November 04, 2008

Tori's Stories

I love TV. I like dramas, I like cooking shows, I like reality TV… but most of all I like shows about teenagers/young adults. My friends know how much I loved 90210 (the original), and my boyfriend definitely knows that we will not be watching Monday Night Football when it conflicts with Gossip Girl.

So let’s talk about 90210. That show was on the air for 10 years, and the kids on it were (hypothetically) around my age. I loved it. So did my roommates. I lived with three other girls in a house in Washington, D.C., during the 90210/Melrose Place years, and Wednesdays were dubbed Family Night, where we’d all stay home, cook dinner for the group, and watch the shows. Friends and boyfriends were usually, but not always, allowed to join us. It was a great privilege to be invited to Family Night (we thought).
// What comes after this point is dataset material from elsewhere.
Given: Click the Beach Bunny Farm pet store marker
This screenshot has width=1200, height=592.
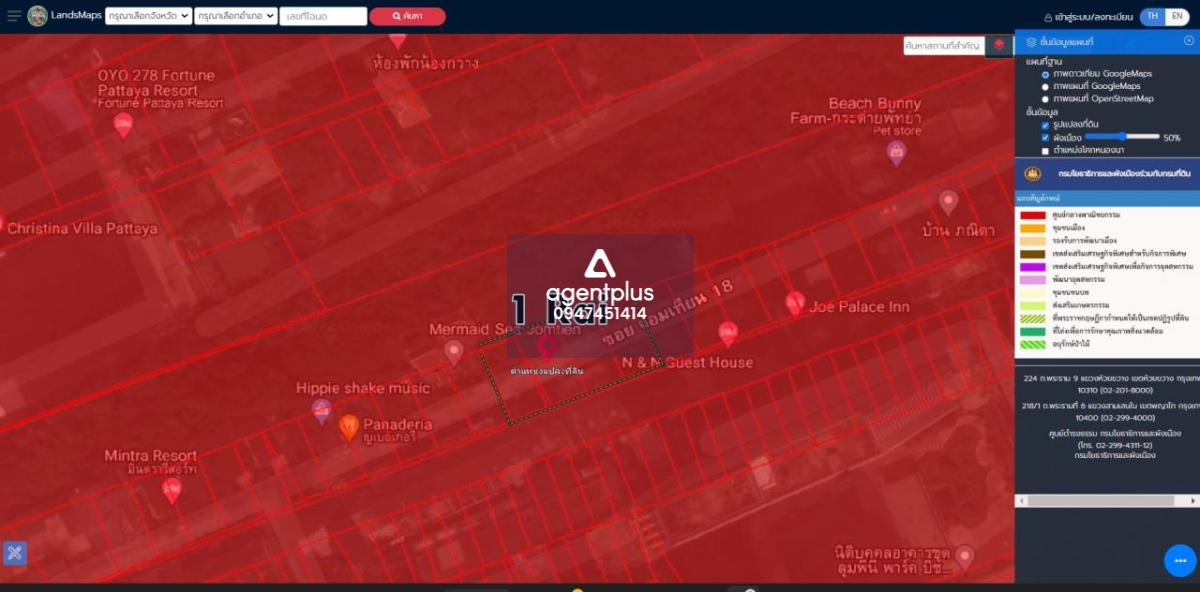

Anyway, suffice it to say, we knew a bit about the characters, the actors… we yelled at the TV a lot, screamed (Kimberly and the wig! Ayieeeeeeeeee!), copied their makeup (maybe that was just me)... Once during this period I saw Jason Priestley and Luke Perry in the flesh in a restaurant in Santa Barbara and just about had a heart attack. And hello, the main reason I TiVo the new 90210 is because Jennie Garth and Shannen Doherty are on it. Brenda and Kelly! Yes!

This is a rambling way of getting to my point. I just finished reading sTori Telling, Tori Spelling’s recent autobiography. I thoroughly enjoyed it.

Obviously, if you’re not a fan of Tori Spelling, you’re not going to read this book. So it’s reasonable to assume that people who have read the book are generally going to react positively. But I wouldn’t say I was a “fan,” exactly, despite my love for 90210. I’m not big on the whole sleeping with married men issue. But I do like a good (and by “good” I mean “bad”) movie on Lifetime now and then, and a lot of these seem to star Tori. And there's the 90210 love that I have. Overall, I felt pretty neutral about her. Then this summer I saw a few episodes of “Tori and Dean: Inn Love,” and found her to be pretty funny, and real, and often self-deprecating - a characteristic which always endears celebrities to me. If you make fun of yourself, I always like you more. So I bought the book.

She says: “Some of what you may have read about me is accurate… and some exaggerated. My life has been funnier and sadder and richer and poorer than any of the magazines know. Public opinion dies hard. Still, everyone else has been telling stories about me for decades now. It’s about time I told a few of my own.”

Her stories are really pretty engrossing. She tells a good tale. There are some good celebrity tidbits in there, and some really horrifying stories about her mother, good heavens. I know there are two sides to every story, but wow. For example, Candy decided that Tori’s wedding was costing too much, so she made Tori tell her friends that they could not bring guests to the wedding. (Keep in mind these is a mother who has $800 million dollars and one daughter.) And then
she went and hired Michael Feinstein to sing for the party. That was her “gift” to Tori and her husband Charlie. How much do we think it costs to have someone of Michael Feinstein’s calibre come perform for a private party? Probably $100,000?


“As it turned out, Charlie’s dad was a real Michael Feinstein fan… He was so blown away that during the performance he came up to my mother to say thank you. She said, ‘Well, if you love him so much, why don’t you go listen to him.’ Charlie’s poor, harmless dad.”
She just sounds horrible. I know there are two sides to every story, but still. This poor child was destined to have some issues (which she did). But back to the fun stuff. She makes fun of her boob job, her nose job. She admits that people neigh at her on the street (referencing her allegedly horsey face). She is open about her quirks:


“…you might call me a little OCD. Like how if I’m eating potatoes, I won’t leave one potato alone on the plate. I’ll cut it in half so it has a friend… I know it’s weird and crazy, but I feel sorry for the food. I don’t like things to be alone.”
Anyway, I don’t need to go into what happens or whatever. You probably already know the gist of it from the tabloids. I was just pleasantly surprised. I read the whole thing in one night. When I finished, I wanted to give Tori Spelling a hug.